El dependiente se encogió de hombros.
– Claro, pero los cazadores normalmente suelen buscar algo más…
La expresión de los ojos de Megan lo hizo callar.
– Ahora mismo se lo bajo.
Buscó una llave y abrió el mueble donde se guardaban las armas, a continuación sacó el rifle y se lo entregó a Megan.
Ésta lo sostuvo unos instantes preguntándose qué se suponía que tenía que hacer con él, intentando recordar las prácticas en el manejo de armas al anochecer y con las persianas bajas en la casa de Lodi. Accionó el mecanismo de corredera en la parte posterior del cañón y escuchó el fuerte chasquido.
– Muy bien -dijo el dependiente-. Pero más suavemente, no hace falta que lo haga con tanta fuerza.
Tomó el rifle y apuntó hacia la parte trasera de la tienda, después simuló disparar.
– Fíjese -dijo-. Una, dos, tres, cuatro, cinco, seis. Después tiene que recargar, aquí -indicó señalando una ranura en uno de los lados del cargador.

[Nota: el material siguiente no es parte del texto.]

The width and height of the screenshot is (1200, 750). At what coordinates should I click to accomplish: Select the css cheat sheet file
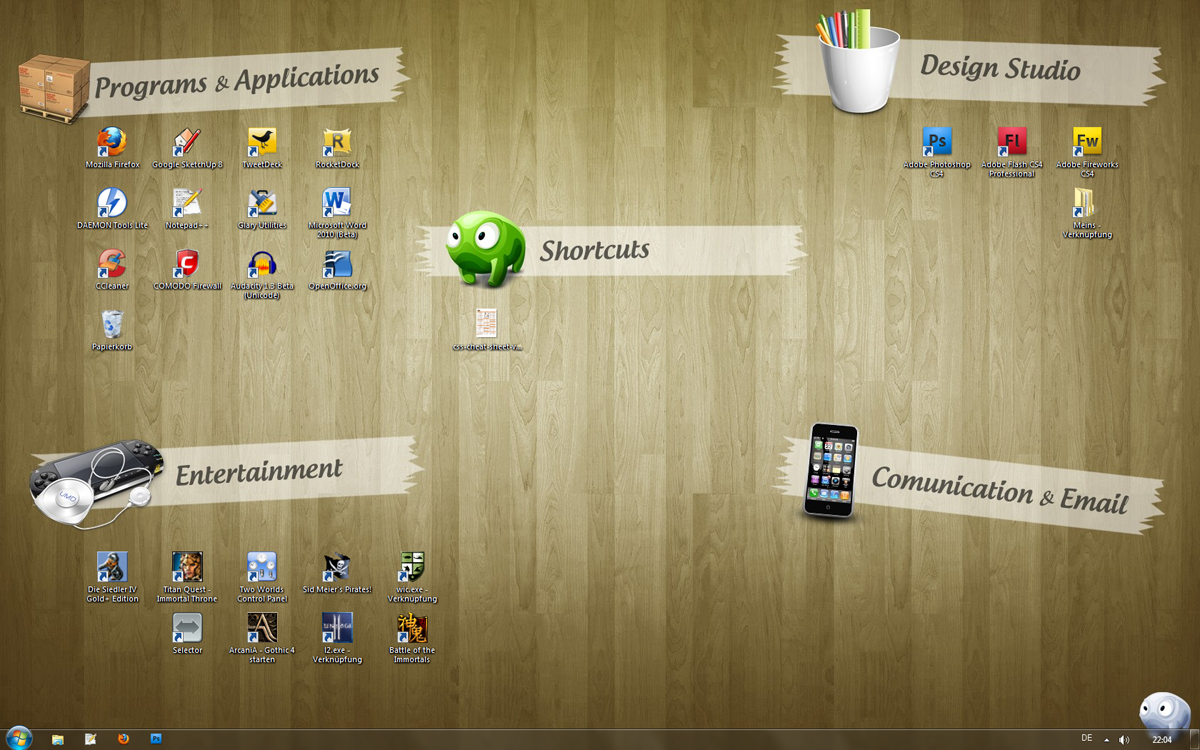(x=487, y=324)
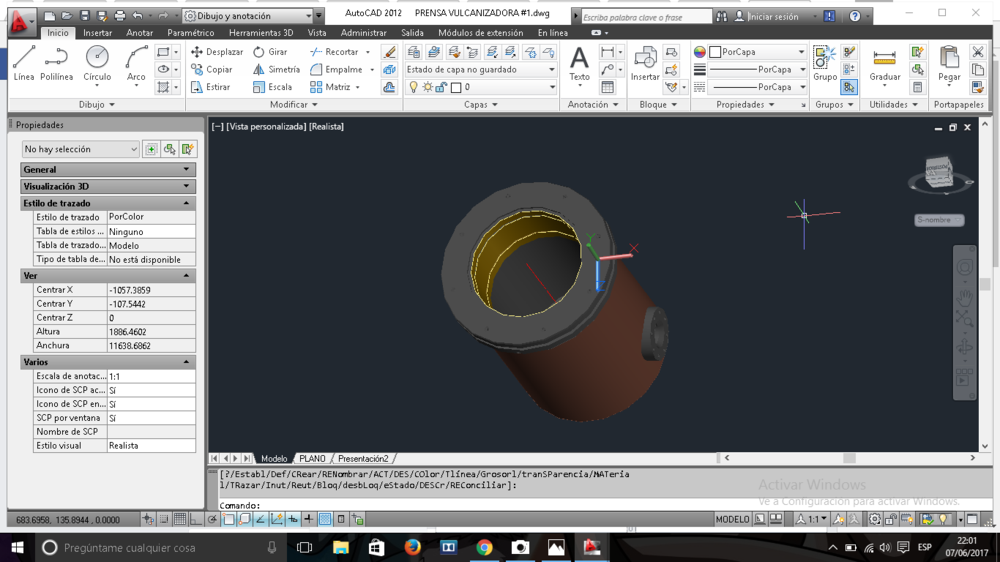Screen dimensions: 1000x562
Task: Toggle the MODELO space button in status bar
Action: [732, 520]
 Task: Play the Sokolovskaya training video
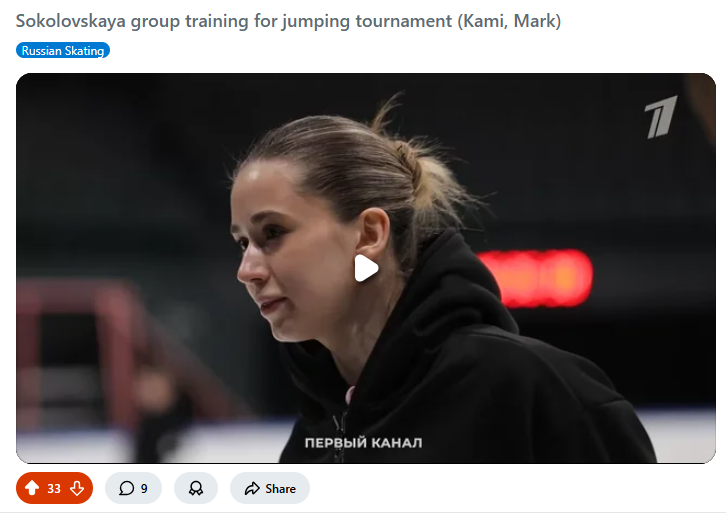tap(366, 268)

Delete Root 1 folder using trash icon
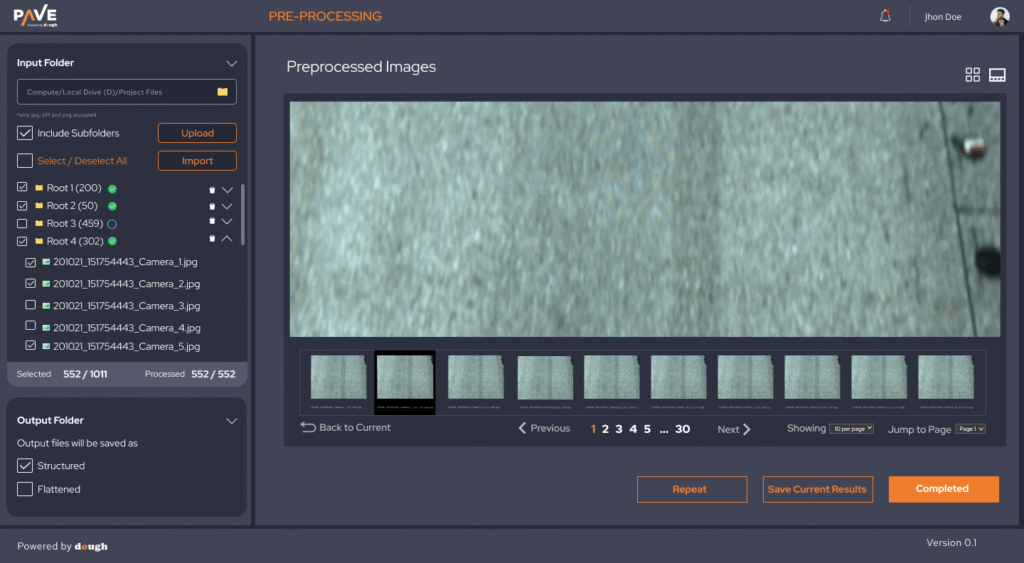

Megan tomó el arma y repitió los movimientos del dependiente. Se sentía cómoda con él y no le resultaba tan pesado como había supuesto. La sensación de la culata de madera apoyada contra su hombro era casi seductora, aunque era consciente de que aquello era sólo era una ilusión. Cuando disparara sería algo salvaje y horrible, y se preguntaba si sería capaz de soportarlo.
Exhaló aire con fuerza y pensó: Me llevaré dos.
– Estupendo -dijo apoyando el rifle en el mostrador-. Me llevo ésta y otra exactamente igual.
– ¿Quiere dos? -El dependiente se mostró sorprendido, pero después calló y se encogió de hombros.- Muy bien, señora, lo que usted diga. -Levantó un brazo y sacó otro rifle igual.- ¿Munición?
Megan intentó de nuevo hacer memoria y recordó una de las lecciones de Olivia: «Siempre deben usar lo mismo que usan lo cerdos, o mejor. Que sus armas nunca sean mejores que las suyas». Sonrió con amargura y, en la voz más amable que fue capaz de articular, preguntó:
– Dos cajas de balas de 33 milímetros, por favor.
El dependiente abrió los ojos ligeramente y negó con la cabeza.
– Señora, espero que vaya a cazar elefantes o rinocerontes o ballenas. -Buscó debajo del mostrador y sacó dos cajas de cartuchos.- Por favor, señora, estas balas son capaces de volar una pared de una casa. Lléveselas a un campo de tiro y practique un poco antes de usarlas, por favor, para que sepa de qué se trata.
Megan asintió sonriendo. Miró de nuevo a la estantería y vio otra arma que le resultaba familiar de haberla visto en la televisión.